Economic imbalances remain elevated

Stability amid economic challenges

Economic imbalances remain elevated

Major banks are highly likely to receive timely financial support from their parent companies, ensuring stability in challenging times, S&P Global reported.

“We envisage no change in the strategic importance of the four major New Zealand bank subsidiaries to their Australian parents,” said Lisa Barrett, primary credit analyst at S&P Global.

Property market recovery

A mild recovery in property prices has reduced some downside risks, with house prices appreciating by about 1% in the 11 months to May.

High net migration is expected to continue supporting the recovery in New Zealand’s property market.

Low credit losses expected

Credit losses are projected to remain low over the next two years.

“Most borrowers should be able to absorb the pressures from high interest rates, rising consumer prices, and a slowing economy with ongoing low unemployment,” Barrett said.

Credit losses are estimated to rise to about 15 basis points in fiscal 2024 and then stabilize.

Bank profitability maintained

New Zealand banks are expected to maintain profitability despite slowing credit growth.

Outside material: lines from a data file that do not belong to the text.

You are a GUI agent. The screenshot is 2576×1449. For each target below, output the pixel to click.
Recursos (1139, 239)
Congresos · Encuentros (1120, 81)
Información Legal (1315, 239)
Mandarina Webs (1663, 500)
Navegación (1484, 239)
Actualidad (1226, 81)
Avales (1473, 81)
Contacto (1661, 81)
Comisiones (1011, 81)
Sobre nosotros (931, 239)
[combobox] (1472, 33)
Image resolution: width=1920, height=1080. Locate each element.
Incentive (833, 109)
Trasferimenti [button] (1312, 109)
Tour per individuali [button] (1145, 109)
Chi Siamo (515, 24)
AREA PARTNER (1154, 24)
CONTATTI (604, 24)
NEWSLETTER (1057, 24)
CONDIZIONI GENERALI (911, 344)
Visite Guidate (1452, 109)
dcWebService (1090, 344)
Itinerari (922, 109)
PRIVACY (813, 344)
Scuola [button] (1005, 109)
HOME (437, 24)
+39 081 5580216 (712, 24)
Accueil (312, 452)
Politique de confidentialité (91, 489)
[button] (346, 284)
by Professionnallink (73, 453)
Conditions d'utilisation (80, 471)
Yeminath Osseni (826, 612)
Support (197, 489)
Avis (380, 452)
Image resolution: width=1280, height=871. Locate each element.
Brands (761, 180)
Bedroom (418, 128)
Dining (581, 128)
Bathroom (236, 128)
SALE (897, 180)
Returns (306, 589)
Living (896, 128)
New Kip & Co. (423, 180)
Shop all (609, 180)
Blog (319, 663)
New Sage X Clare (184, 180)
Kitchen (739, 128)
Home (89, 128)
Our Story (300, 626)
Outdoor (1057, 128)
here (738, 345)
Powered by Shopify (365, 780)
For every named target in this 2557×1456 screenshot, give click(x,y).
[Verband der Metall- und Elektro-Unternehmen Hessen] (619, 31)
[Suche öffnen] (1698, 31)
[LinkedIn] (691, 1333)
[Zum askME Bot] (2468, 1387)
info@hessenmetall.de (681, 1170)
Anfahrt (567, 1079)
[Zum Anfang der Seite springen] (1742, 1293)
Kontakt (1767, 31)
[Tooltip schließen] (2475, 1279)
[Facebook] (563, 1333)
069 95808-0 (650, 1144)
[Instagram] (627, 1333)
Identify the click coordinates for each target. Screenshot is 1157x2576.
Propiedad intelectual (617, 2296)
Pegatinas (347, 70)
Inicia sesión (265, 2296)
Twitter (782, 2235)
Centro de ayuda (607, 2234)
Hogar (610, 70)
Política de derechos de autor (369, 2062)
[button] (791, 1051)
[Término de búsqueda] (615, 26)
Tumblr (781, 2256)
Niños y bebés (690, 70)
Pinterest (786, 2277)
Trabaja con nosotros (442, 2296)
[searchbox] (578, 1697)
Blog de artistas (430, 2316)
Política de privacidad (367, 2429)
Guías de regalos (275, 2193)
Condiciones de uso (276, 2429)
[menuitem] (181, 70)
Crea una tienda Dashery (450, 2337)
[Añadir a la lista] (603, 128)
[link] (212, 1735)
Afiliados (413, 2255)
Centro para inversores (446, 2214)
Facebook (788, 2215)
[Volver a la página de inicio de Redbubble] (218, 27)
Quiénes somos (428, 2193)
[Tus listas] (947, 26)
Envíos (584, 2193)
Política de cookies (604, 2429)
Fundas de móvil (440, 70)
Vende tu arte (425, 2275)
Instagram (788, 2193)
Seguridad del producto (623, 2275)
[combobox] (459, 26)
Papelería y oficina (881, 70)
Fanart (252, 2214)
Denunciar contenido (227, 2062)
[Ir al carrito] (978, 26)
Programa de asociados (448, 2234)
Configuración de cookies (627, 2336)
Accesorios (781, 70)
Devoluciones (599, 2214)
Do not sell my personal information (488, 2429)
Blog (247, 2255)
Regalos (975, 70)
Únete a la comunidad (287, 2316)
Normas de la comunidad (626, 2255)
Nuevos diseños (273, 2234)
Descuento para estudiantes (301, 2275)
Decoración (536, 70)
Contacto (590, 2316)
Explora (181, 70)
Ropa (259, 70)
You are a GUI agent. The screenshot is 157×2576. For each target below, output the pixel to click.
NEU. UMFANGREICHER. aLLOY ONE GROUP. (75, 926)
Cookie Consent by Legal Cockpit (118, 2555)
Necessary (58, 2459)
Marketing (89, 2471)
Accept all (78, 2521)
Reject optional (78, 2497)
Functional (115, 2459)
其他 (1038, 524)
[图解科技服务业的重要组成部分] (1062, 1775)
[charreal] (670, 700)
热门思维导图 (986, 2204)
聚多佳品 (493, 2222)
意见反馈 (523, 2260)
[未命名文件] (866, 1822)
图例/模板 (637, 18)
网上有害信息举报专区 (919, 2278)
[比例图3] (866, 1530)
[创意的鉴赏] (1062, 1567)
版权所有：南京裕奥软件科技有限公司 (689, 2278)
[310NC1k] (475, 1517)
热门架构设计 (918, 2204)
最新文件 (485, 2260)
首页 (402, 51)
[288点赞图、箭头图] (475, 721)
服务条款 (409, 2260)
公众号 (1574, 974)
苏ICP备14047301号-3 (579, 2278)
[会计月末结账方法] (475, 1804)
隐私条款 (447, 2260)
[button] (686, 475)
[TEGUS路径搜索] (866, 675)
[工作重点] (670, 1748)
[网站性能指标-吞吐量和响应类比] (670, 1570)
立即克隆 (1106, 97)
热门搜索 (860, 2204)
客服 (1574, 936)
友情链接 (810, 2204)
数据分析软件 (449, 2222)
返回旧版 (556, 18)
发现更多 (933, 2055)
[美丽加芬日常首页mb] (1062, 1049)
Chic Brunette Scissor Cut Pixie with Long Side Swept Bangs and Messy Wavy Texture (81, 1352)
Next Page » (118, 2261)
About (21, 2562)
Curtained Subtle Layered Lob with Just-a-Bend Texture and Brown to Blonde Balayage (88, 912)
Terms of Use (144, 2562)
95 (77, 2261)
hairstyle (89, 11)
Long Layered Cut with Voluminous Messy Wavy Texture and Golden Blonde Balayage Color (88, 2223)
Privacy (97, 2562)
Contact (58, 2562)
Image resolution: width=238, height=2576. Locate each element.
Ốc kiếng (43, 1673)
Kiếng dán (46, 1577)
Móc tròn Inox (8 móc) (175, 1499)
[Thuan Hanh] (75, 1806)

Return on equity is projected to stay at 11%-12% over the next two years.

Private sector credit growth is anticipated to slow to 1.5% in fiscal 2024 before slightly recovering to 3% in fiscal 2025.

Future economic projections

House prices are expected to continue their mid-single digit recovery over the next two years, supported by ongoing supply shortages, high net migration, easing interest rates, and slight loosening of lending restrictions.

Real GDP growth is forecast to stagnate at near zero in fiscal 2024 but recover to around 2.4% per year over the subsequent years. Inflation is anticipated to gradually fall within the RBNZ's 1%-3% target band, with the domestic labor market performing soundly and unemployment at 4%, S&P Global reported.